Abstract
Objective: In the quality assurance (QA) of stereotactic radiosurgery (SRS) and radiotherapy (SRT) plans involving small targets or multiple metastasis, MapCHECK2 and SRS MapCHECK (Sun Nuclear Corporation, Melbourne, FL) are filmless solutions. Previously at our center, MapCHECK2 was used for patient specific SRS/SRT QA. MapCHECK2 has a larger array size (260x320 mm), larger 0.8 mm detector size, and coarser orthogonal (10 mm) and diagonal (7.07 mm) detector spacing. SRS MapCHECK has a smaller array size (77 x 77 mm), smaller 0.47 mm detector size, and finer 2.47 mm orthogonal detector spacing. In addition, SRS MapCHECK accounts and corrects for angular dependence - allowing accurate dose measurements from any angle, including vertex fields. In this work, we have evaluated SRS MapCHECK for patient-specific SRS/SRT QA.
Methods: The Sun Nuclear SRS MapCHECK in StereoPHAN was scanned using a 0.625mm slice width with a GE Discovery 590RT CT scanner.
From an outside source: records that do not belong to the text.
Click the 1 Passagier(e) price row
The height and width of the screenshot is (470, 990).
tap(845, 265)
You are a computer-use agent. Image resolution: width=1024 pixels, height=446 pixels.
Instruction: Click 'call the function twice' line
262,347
For QA plan calculations, the StereoPHAN and SRS MapCHECK densities were overridden with a value of 1.20 g/cm3, while the CT data set supplied from Sun Nuclear Corporation for MapCHECK2 in MapPHAN was used.
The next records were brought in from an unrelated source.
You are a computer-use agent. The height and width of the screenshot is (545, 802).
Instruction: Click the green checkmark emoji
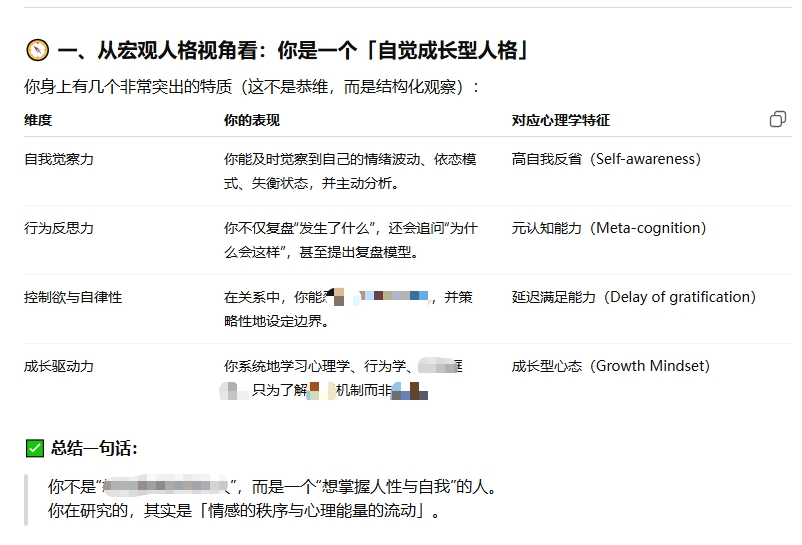click(x=35, y=449)
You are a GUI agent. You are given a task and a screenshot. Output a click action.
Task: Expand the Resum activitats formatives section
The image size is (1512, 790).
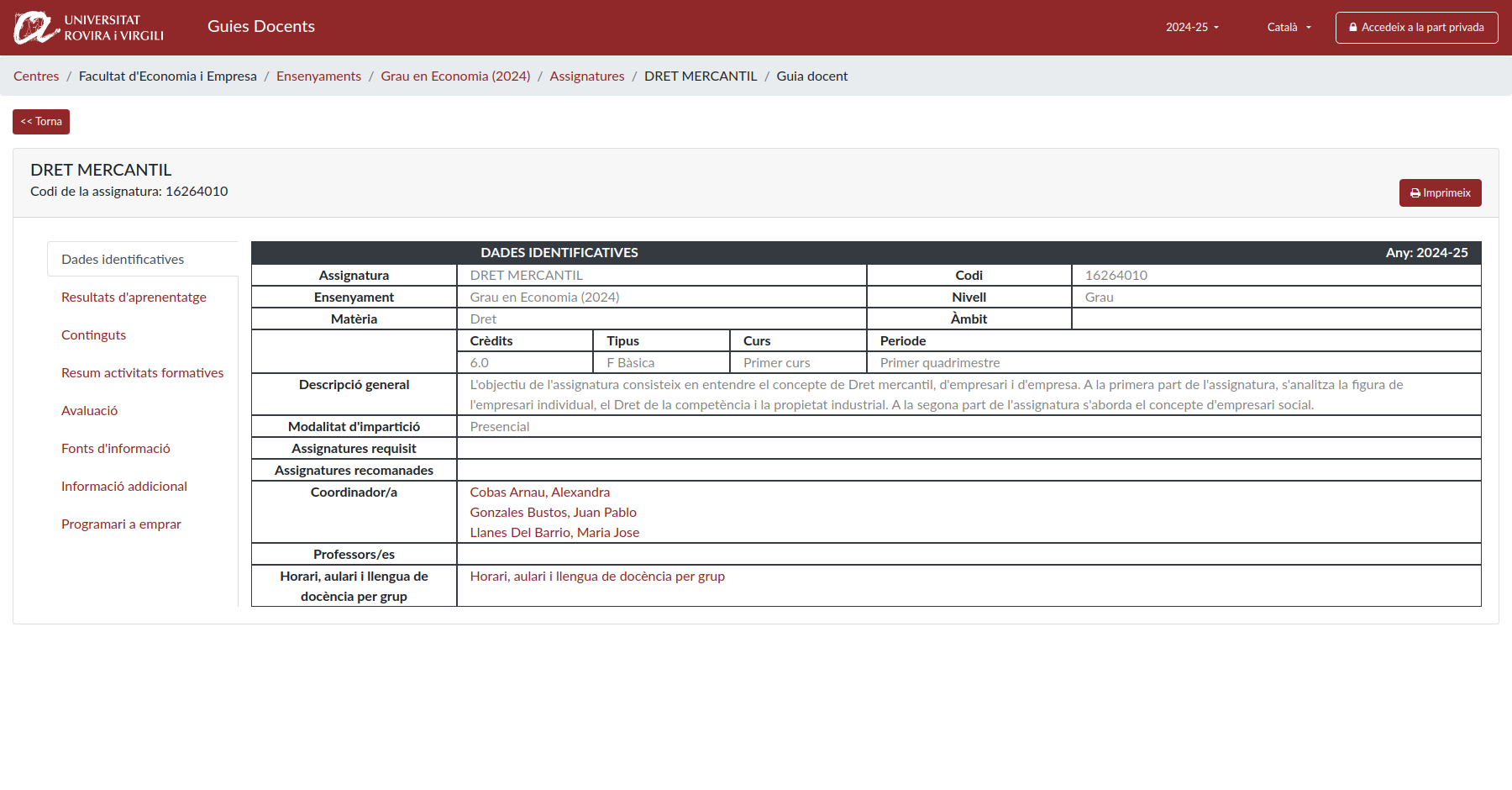[x=142, y=372]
Six volumetric modulated arc therapy (VMAT) plans using single isocenter planning technique were selected from our database of measurements using MapCHECK2 and SRS MapCHECK. Three plans have a single target, one plan has two targets, one plan has three targets, and one plan has four targets. In the case of the 4-target plan; the distance between each target and isocenter was 6.80 cm, 5.72 cm, 6.35 cm, and 5.97 cm, respectively. The longest distance between targets was 12.5 cm. The distance between the most posterior tumor and isocenter in AP direction was 5.7 cm. For multiple target plans, horizontal measurements were done at isocenter and each target center, vertical measurement was only done at isocenter. External groove lines on MapPHAN were used for alignment of MapCHECK2, while cone beam computed tomography (CBCT) was used for SRS MapCHECK alignment. Note that the QA plans using SRS MapCHECK were delivered with the actual planned couch angles, while MapCHECK2 only allows measurements done at couch zero. Gamma analysis was calculated using 5% dose threshold, 3%/1mm criteria.
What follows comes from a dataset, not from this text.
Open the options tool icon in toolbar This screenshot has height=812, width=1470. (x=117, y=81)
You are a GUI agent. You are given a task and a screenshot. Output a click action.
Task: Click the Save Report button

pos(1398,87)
Results: The average gamma passing rates for SRS MapCHECK and MapCHECK2 were 99.2±1.2% and 98.0±2.0% respectively. The equivalent target volume diameters were in the range of 1.1 to 2.1 cm and no dependence on target size was observed. Our tolerance limit for the gamma passing rate is ≥ 97% using a 3%/1mm and a 5% dose threshold. For MapCHECK2, two plans did not meet the tolerance limit, whereas all the SRS MapCHECK measurements met the limit. The four-target plan reaches the distance limit of measuring multiple targets using SRS MapCHECK. In addition, the vertical distance between the posterior tumor and the isocenter results in a table drop of more than 4 cm and causes potential clearance issues. A dry run is needed before doing the QA measurement using SRS MapCHECK.
Conclusion: Both SRS MapCHECK and MapCHECK2 can be used for SRS/SRT patient specific QA. SRS MapCHECK is more suited to small targets due to its smaller detector size, smaller array size, and finer orthogonal detector spacing. MapCHECK2 is better suited to larger targets due to its larger array size, larger detector size, and coarser detector spacing. The recommended target size criteria are: PTV <4 cm for SRS MapCHECK and PTV ≥4cm for MapCHECK2. If the distance between a posterior target and isocenter in AP direction is more than 4 cm, MapCHECK2 may be needed to avoid collision issues.